Copy out every one of the following records word for word, with nothing changed.
┌──
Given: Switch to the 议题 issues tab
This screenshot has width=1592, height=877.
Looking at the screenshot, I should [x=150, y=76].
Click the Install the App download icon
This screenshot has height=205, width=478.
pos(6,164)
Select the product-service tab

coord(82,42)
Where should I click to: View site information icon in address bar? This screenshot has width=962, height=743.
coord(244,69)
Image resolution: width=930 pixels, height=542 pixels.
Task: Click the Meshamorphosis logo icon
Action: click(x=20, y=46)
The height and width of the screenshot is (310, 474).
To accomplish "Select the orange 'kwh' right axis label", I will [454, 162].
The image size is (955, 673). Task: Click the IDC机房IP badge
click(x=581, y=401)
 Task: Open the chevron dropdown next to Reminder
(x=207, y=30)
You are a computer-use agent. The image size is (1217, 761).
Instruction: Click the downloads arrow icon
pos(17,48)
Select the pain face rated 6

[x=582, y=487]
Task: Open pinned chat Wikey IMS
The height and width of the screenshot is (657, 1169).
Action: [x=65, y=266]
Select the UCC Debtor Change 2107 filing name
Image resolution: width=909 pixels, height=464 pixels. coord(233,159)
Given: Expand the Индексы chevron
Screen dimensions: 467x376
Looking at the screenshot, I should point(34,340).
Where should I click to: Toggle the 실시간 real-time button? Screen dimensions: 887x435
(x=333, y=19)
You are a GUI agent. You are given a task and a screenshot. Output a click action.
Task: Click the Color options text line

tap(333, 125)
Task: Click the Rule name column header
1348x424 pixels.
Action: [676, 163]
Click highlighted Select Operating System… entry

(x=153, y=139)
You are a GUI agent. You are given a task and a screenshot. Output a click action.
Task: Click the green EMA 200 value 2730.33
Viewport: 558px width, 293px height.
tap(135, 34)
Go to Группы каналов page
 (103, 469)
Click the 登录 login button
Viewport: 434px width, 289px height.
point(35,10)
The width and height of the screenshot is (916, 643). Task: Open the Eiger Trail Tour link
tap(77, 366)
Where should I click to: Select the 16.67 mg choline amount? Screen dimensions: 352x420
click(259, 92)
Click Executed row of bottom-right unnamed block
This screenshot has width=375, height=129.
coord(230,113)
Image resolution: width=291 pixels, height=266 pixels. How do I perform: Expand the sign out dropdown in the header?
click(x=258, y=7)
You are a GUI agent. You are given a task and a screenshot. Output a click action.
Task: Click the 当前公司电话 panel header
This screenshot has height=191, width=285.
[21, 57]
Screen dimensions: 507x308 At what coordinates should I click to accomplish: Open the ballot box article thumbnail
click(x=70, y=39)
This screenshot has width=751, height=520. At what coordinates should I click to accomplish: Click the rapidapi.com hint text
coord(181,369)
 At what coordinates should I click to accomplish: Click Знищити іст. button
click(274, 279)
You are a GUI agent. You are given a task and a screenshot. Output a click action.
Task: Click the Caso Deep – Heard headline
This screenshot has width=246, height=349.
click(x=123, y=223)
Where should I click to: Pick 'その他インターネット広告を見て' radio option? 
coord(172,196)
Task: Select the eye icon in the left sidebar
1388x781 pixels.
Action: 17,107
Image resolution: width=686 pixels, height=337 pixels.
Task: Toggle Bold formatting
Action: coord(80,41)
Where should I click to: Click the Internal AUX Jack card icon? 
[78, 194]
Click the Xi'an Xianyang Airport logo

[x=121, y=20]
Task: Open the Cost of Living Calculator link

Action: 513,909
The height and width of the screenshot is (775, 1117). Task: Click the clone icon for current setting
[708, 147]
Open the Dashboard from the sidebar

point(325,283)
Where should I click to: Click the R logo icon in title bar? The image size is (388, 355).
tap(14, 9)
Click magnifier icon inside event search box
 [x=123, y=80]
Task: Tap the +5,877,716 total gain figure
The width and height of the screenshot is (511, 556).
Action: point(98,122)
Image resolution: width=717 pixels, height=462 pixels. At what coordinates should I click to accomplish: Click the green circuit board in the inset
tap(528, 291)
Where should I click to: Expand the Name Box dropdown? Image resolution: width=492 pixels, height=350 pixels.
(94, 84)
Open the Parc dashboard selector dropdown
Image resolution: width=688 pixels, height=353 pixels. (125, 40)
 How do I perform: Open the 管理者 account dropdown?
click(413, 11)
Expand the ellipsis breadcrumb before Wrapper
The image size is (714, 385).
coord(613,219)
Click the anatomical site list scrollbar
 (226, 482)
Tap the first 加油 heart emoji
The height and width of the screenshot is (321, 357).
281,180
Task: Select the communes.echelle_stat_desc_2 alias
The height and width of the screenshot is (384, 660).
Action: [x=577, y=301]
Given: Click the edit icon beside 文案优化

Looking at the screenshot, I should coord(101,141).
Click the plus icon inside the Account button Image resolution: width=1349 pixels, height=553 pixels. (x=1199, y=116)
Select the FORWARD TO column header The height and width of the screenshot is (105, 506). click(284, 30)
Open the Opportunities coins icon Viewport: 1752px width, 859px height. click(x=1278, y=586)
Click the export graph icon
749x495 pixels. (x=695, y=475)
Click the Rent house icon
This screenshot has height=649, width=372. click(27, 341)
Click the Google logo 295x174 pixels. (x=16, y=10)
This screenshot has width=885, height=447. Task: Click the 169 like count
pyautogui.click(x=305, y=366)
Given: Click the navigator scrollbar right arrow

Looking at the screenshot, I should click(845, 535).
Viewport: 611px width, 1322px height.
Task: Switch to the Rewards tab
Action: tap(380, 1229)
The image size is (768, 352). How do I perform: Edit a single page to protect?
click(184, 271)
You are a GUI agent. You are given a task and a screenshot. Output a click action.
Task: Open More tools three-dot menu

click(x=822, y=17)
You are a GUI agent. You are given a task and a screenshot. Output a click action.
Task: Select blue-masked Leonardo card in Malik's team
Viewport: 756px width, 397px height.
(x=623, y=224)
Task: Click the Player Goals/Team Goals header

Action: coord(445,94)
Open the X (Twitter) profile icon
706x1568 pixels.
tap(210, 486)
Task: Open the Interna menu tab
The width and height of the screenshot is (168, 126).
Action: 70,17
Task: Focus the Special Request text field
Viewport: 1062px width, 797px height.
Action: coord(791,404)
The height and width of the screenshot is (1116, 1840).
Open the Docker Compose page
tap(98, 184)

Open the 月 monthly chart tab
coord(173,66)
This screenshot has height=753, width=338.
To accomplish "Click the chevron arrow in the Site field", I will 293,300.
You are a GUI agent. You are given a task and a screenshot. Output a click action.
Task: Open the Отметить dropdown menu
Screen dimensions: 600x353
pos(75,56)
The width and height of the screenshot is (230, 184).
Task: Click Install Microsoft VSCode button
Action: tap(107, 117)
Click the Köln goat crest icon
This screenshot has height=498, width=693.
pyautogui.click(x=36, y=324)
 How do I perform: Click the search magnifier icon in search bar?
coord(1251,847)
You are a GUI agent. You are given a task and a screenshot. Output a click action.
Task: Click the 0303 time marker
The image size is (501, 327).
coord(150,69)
└──
■ Result of this exercise
Given: Switch to the 议题 issues tab
This screenshot has width=1592, height=877.
Looking at the screenshot, I should [x=150, y=76].
Click the Install the App download icon
This screenshot has height=205, width=478.
pos(6,164)
Select the product-service tab

coord(82,42)
Where should I click to: View site information icon in address bar? This screenshot has width=962, height=743.
coord(244,69)
Image resolution: width=930 pixels, height=542 pixels.
Task: Click the Meshamorphosis logo icon
Action: click(x=20, y=46)
The height and width of the screenshot is (310, 474).
To accomplish "Select the orange 'kwh' right axis label", I will [454, 162].
The image size is (955, 673). Task: Click the IDC机房IP badge
click(x=581, y=401)
 Task: Open the chevron dropdown next to Reminder
(x=207, y=30)
You are a computer-use agent. The image size is (1217, 761).
Instruction: Click the downloads arrow icon
pos(17,48)
Select the pain face rated 6

[x=582, y=487]
Task: Open pinned chat Wikey IMS
The height and width of the screenshot is (657, 1169).
Action: [x=65, y=266]
Select the UCC Debtor Change 2107 filing name
Image resolution: width=909 pixels, height=464 pixels. coord(233,159)
Given: Expand the Индексы chevron
Screen dimensions: 467x376
Looking at the screenshot, I should point(34,340).
Where should I click to: Toggle the 실시간 real-time button? Screen dimensions: 887x435
(x=333, y=19)
You are a GUI agent. You are given a task and a screenshot. Output a click action.
Task: Click the Color options text line

tap(333, 125)
Task: Click the Rule name column header
1348x424 pixels.
Action: [676, 163]
Click highlighted Select Operating System… entry

(x=153, y=139)
You are a GUI agent. You are given a task and a screenshot. Output a click action.
Task: Click the green EMA 200 value 2730.33
Viewport: 558px width, 293px height.
tap(135, 34)
Go to Группы каналов page
 (103, 469)
Click the 登录 login button
Viewport: 434px width, 289px height.
point(35,10)
The width and height of the screenshot is (916, 643). Task: Open the Eiger Trail Tour link
tap(77, 366)
Where should I click to: Select the 16.67 mg choline amount? Screen dimensions: 352x420
click(259, 92)
Click Executed row of bottom-right unnamed block
This screenshot has width=375, height=129.
coord(230,113)
Image resolution: width=291 pixels, height=266 pixels. How do I perform: Expand the sign out dropdown in the header?
click(x=258, y=7)
You are a GUI agent. You are given a task and a screenshot. Output a click action.
Task: Click the 当前公司电话 panel header
This screenshot has height=191, width=285.
[21, 57]
Screen dimensions: 507x308 At what coordinates should I click to accomplish: Open the ballot box article thumbnail
click(x=70, y=39)
This screenshot has width=751, height=520. At what coordinates should I click to accomplish: Click the rapidapi.com hint text
coord(181,369)
 At what coordinates should I click to accomplish: Click Знищити іст. button
click(274, 279)
You are a GUI agent. You are given a task and a screenshot. Output a click action.
Task: Click the Caso Deep – Heard headline
This screenshot has width=246, height=349.
click(x=123, y=223)
Where should I click to: Pick 'その他インターネット広告を見て' radio option? 
coord(172,196)
Task: Select the eye icon in the left sidebar
1388x781 pixels.
Action: 17,107
Image resolution: width=686 pixels, height=337 pixels.
Task: Toggle Bold formatting
Action: coord(80,41)
Where should I click to: Click the Internal AUX Jack card icon? 
[78, 194]
Click the Xi'an Xianyang Airport logo

[x=121, y=20]
Task: Open the Cost of Living Calculator link

Action: 513,909
The height and width of the screenshot is (775, 1117). Task: Click the clone icon for current setting
[708, 147]
Open the Dashboard from the sidebar

point(325,283)
Where should I click to: Click the R logo icon in title bar? The image size is (388, 355).
tap(14, 9)
Click magnifier icon inside event search box
 [x=123, y=80]
Task: Tap the +5,877,716 total gain figure
The width and height of the screenshot is (511, 556).
Action: point(98,122)
Image resolution: width=717 pixels, height=462 pixels. At what coordinates should I click to accomplish: Click the green circuit board in the inset
tap(528, 291)
Where should I click to: Expand the Name Box dropdown? Image resolution: width=492 pixels, height=350 pixels.
(94, 84)
Open the Parc dashboard selector dropdown
Image resolution: width=688 pixels, height=353 pixels. (125, 40)
 How do I perform: Open the 管理者 account dropdown?
click(413, 11)
Expand the ellipsis breadcrumb before Wrapper
The image size is (714, 385).
coord(613,219)
Click the anatomical site list scrollbar
 (226, 482)
Tap the first 加油 heart emoji
The height and width of the screenshot is (321, 357).
281,180
Task: Select the communes.echelle_stat_desc_2 alias
The height and width of the screenshot is (384, 660).
Action: [x=577, y=301]
Given: Click the edit icon beside 文案优化

Looking at the screenshot, I should coord(101,141).
Click the plus icon inside the Account button Image resolution: width=1349 pixels, height=553 pixels. (x=1199, y=116)
Select the FORWARD TO column header The height and width of the screenshot is (105, 506). click(284, 30)
Open the Opportunities coins icon Viewport: 1752px width, 859px height. click(x=1278, y=586)
Click the export graph icon
749x495 pixels. (x=695, y=475)
Click the Rent house icon
This screenshot has height=649, width=372. click(27, 341)
Click the Google logo 295x174 pixels. (x=16, y=10)
This screenshot has width=885, height=447. Task: Click the 169 like count
pyautogui.click(x=305, y=366)
Given: Click the navigator scrollbar right arrow

Looking at the screenshot, I should click(845, 535).
Viewport: 611px width, 1322px height.
Task: Switch to the Rewards tab
Action: tap(380, 1229)
The image size is (768, 352). How do I perform: Edit a single page to protect?
click(184, 271)
You are a GUI agent. You are given a task and a screenshot. Output a click action.
Task: Open More tools three-dot menu

click(x=822, y=17)
You are a GUI agent. You are given a task and a screenshot. Output a click action.
Task: Select blue-masked Leonardo card in Malik's team
Viewport: 756px width, 397px height.
(x=623, y=224)
Task: Click the Player Goals/Team Goals header

Action: coord(445,94)
Open the X (Twitter) profile icon
706x1568 pixels.
tap(210, 486)
Task: Open the Interna menu tab
The width and height of the screenshot is (168, 126).
Action: 70,17
Task: Focus the Special Request text field
Viewport: 1062px width, 797px height.
Action: coord(791,404)
The height and width of the screenshot is (1116, 1840).
Open the Docker Compose page
tap(98, 184)

Open the 月 monthly chart tab
coord(173,66)
This screenshot has height=753, width=338.
To accomplish "Click the chevron arrow in the Site field", I will 293,300.
You are a GUI agent. You are given a task and a screenshot. Output a click action.
Task: Open the Отметить dropdown menu
Screen dimensions: 600x353
pos(75,56)
The width and height of the screenshot is (230, 184).
Task: Click Install Microsoft VSCode button
Action: tap(107, 117)
Click the Köln goat crest icon
This screenshot has height=498, width=693.
pyautogui.click(x=36, y=324)
 How do I perform: Click the search magnifier icon in search bar?
coord(1251,847)
You are a GUI agent. You are given a task and a screenshot. Output a click action.
Task: Click the 0303 time marker
The image size is (501, 327).
coord(150,69)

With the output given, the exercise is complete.